──────── INFORMATION PROVIDED
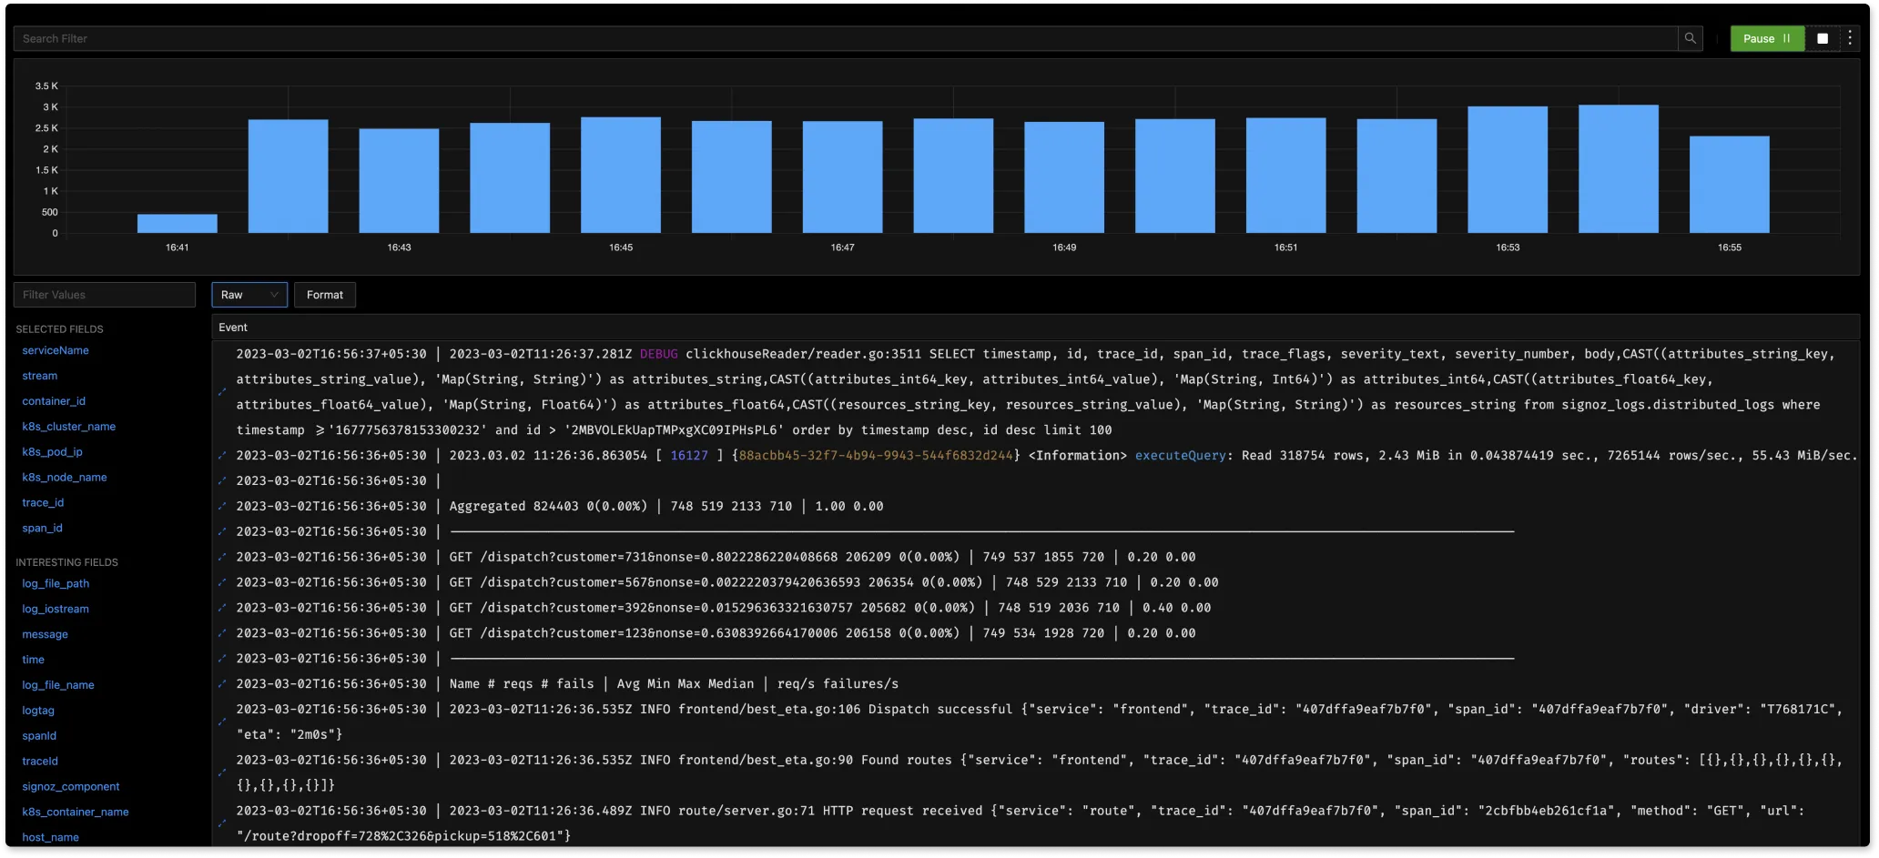Viewport: 1879px width, 858px height.
Task: Stop live tail with square icon
Action: [1822, 38]
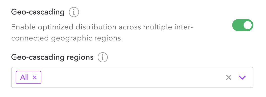The height and width of the screenshot is (97, 266).
Task: Click the Enable optimized distribution description
Action: click(102, 33)
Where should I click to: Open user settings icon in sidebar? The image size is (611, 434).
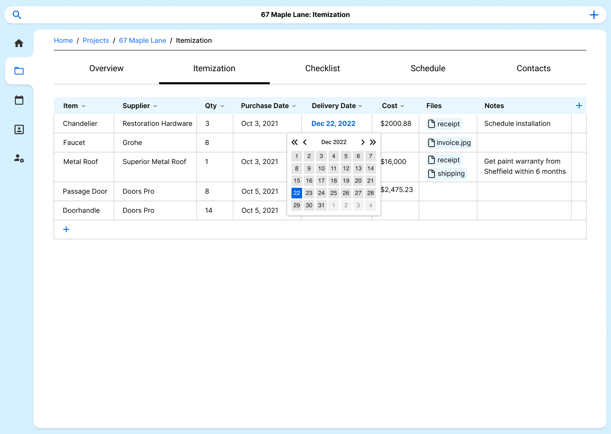click(19, 159)
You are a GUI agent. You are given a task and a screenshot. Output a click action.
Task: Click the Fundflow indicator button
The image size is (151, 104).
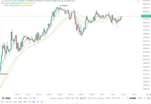point(100,98)
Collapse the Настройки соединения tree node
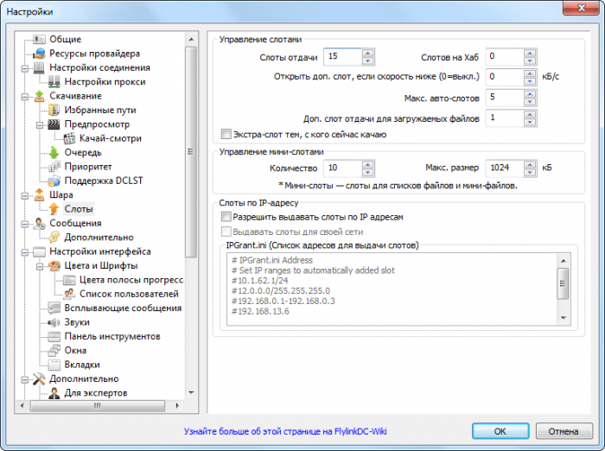The height and width of the screenshot is (451, 605). (25, 67)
────────────────
In the answer, retype exactly and only the lines from the one holding "Where should I" through the end of the listing, keeping both ends and dropping every picture.

Where should I click to: Open user settings icon in sidebar? The image size is (611, 434).
click(19, 159)
You are a GUI agent. You are given a task and a screenshot. Output a click action.
Task: Click the Fundflow indicator button
The image size is (151, 104).
point(100,98)
Collapse the Настройки соединения tree node
The height and width of the screenshot is (451, 605). (25, 67)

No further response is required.